Preconceitos a parte, as pessoas mais velhas, ou mais maduras, como queira, adquirem um novo modelo criativo. Nem melhor, nem pior. Diferente.

Os mais jovens, por ainda não possuírem um arcabouço consistente de conhecimento, experiências e padrões, são mais livres, mais revolucionários, mais ousados. E se não são, deveriam ser. É seu momento de explorar seus limites, de se mostrarem insatisfeitos e inconformados, ou até revoltados. É hora de questionar como as coisas são feitas e de buscar novos modelos.

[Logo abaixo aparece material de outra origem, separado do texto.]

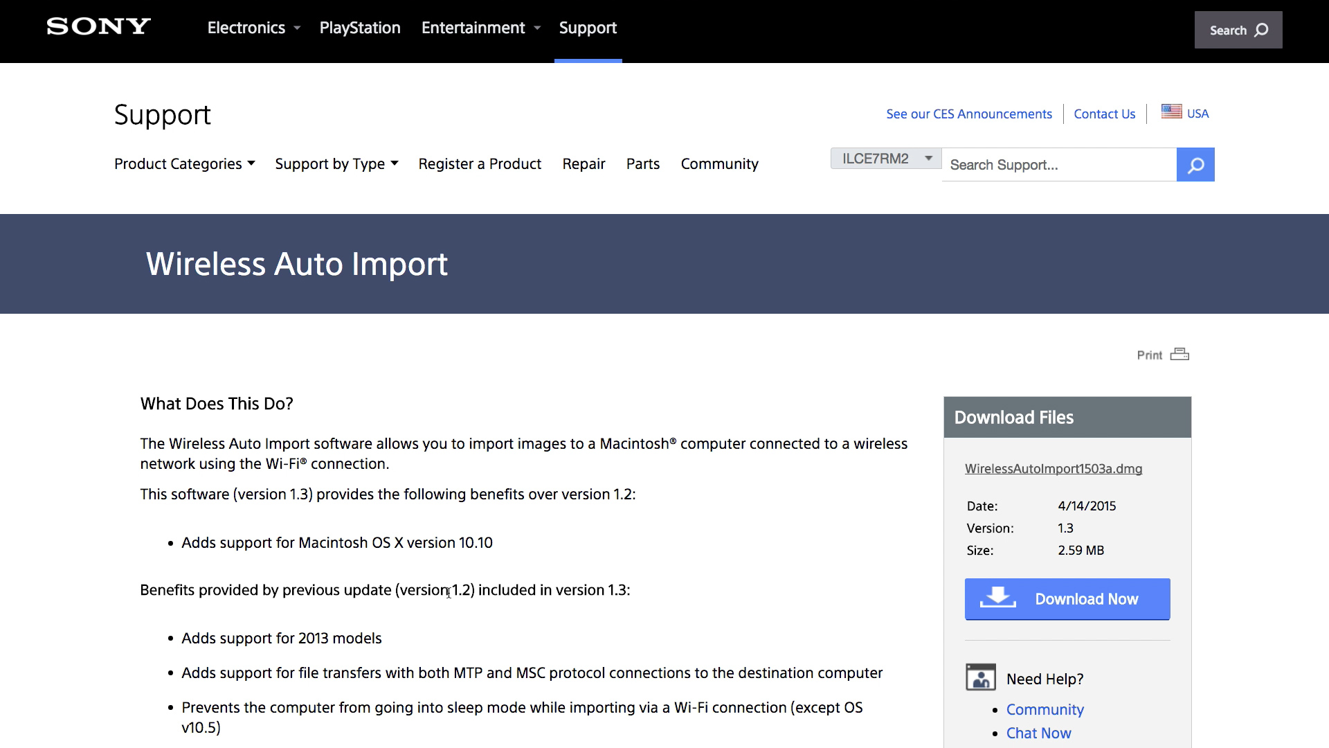This screenshot has width=1329, height=748.
Task: Open the Product Categories dropdown
Action: pos(184,164)
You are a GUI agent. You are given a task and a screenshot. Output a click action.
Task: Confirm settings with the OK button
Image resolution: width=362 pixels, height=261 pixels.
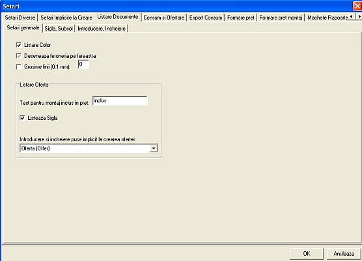(307, 254)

Como as crianças que testam seus limites agindo de forma “irresponsável” para que seus pais – ou a vida – lhes ensine o que é “certo” ou “errado”. Os jovens criativos são cientistas em seus laboratórios tentando encontrar o elixir da vida eterna. Jovens, por princípio, são disruptivos, subversivos em busca de novas realidades, de novas utopias. Muitos jovens estão sempre se desafiando, não como um desejo consciente, mas como uma forma natural de aprendizado.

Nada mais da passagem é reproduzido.